> _What needs to be done_: Send back every line of the data exactly.

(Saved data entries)
········

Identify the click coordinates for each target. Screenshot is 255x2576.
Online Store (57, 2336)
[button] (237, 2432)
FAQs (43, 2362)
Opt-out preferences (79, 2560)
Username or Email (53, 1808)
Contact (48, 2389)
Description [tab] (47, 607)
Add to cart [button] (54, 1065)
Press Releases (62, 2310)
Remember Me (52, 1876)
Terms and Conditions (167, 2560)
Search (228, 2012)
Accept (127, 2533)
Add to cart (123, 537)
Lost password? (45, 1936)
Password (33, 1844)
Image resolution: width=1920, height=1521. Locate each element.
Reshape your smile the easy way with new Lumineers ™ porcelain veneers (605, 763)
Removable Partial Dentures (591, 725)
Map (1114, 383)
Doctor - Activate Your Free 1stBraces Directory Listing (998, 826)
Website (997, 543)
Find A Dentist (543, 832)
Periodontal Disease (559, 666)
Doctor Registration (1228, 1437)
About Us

········

> _Task answer_:
Identify the click coordinates for each target. Screenshot is 255x2576.
Online Store (57, 2336)
[button] (237, 2432)
FAQs (43, 2362)
Opt-out preferences (79, 2560)
Username or Email (53, 1808)
Contact (48, 2389)
Description [tab] (47, 607)
Add to cart [button] (54, 1065)
Press Releases (62, 2310)
Remember Me (52, 1876)
Terms and Conditions (167, 2560)
Search (228, 2012)
Accept (127, 2533)
Add to cart (123, 537)
Lost password? (45, 1936)
Password (33, 1844)
Image resolution: width=1920, height=1521. Locate each element.
Reshape your smile the easy way with new Lumineers ™ porcelain veneers (605, 763)
Removable Partial Dentures (591, 725)
Map (1114, 383)
Doctor - Activate Your Free 1stBraces Directory Listing (998, 826)
Website (997, 543)
Find A Dentist (543, 832)
Periodontal Disease (559, 666)
Doctor Registration (1228, 1437)
About Us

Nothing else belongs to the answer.